Return of the Scarlet Empress



There's a wonderful blog piece today by Daniel Tessier about my book, 'Doctor Who - The Scarlet Empress.' This month it's fifteen years exactly since my first Who book was published. (C'mon BBC Books / Ebury - where's the E-Book..?!)

Iris's anniversary is being celebrated elsewhere by a fourth season of audio adventures from www.bigfinish.com and a new anthology of a short stories from www.obversebooks.co.uk.

But today I thought I'd mark the moment by posting an excerpt on my blog from one of my recent novels featuring Iris Wildthyme, 'Wildthyme Beyond!', which Snowbooks published last year. Like its 2011 predecessor, this novel features a return to the wild, perplexing world of Hyspero - as fans of 'The Scarlet Empress' might be interested to learn...

(The conceptual artwork for Iris' bus is completely nicked from the internet.

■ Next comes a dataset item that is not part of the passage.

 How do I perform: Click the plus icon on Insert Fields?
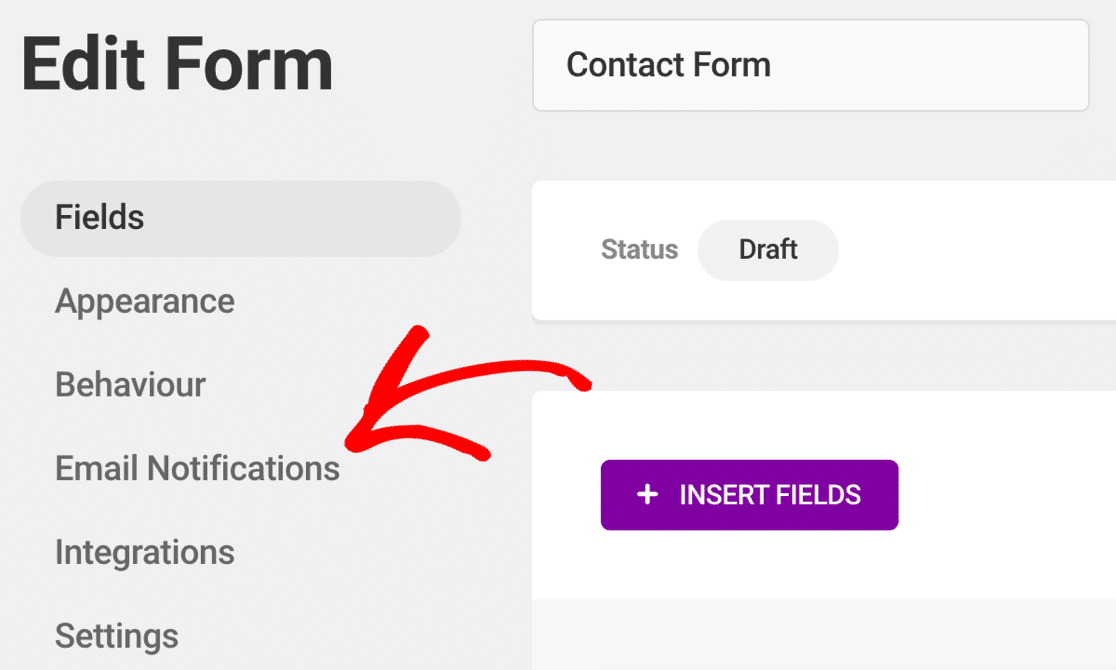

If it's yours - let me know!)





She was the oldest - therefore the smallest and the most obscure - Empress of Hyspero.

Her reign had been so long ago that hardly anyone remembered it. There were monuments to her everywhere, including within the Scarlet Palace itself, but no one ever thought about Euphemia much any more.

Certainly no one thought she was still alive.

But I am, I am! She cackled triumphantly inside her glass jar. Not only am I still alive after so many millennia on this world, I’m currently sitting at the back of a double decker bus on a road trip across the inhospitable sands of Hyspero!

Never in her previous life had she travelled so widely. Reigning Empresses had a rather dull time of it, actually. They crouched inside their jars in the throne room and various supplicants and officials would shuffle in to ask them things and whatnot. No one ever thought of the Empress as a real being inside her glorious jar, no one really thought of her as a woman. It was a dreadful life, really. And then, at the end of it, they took out your withered, exhausted body and crammed it into a different, much smaller jar. They took you down into the labyrinths beneath the palace and stored you away like winter fruits in the furthest, driest corner they could find.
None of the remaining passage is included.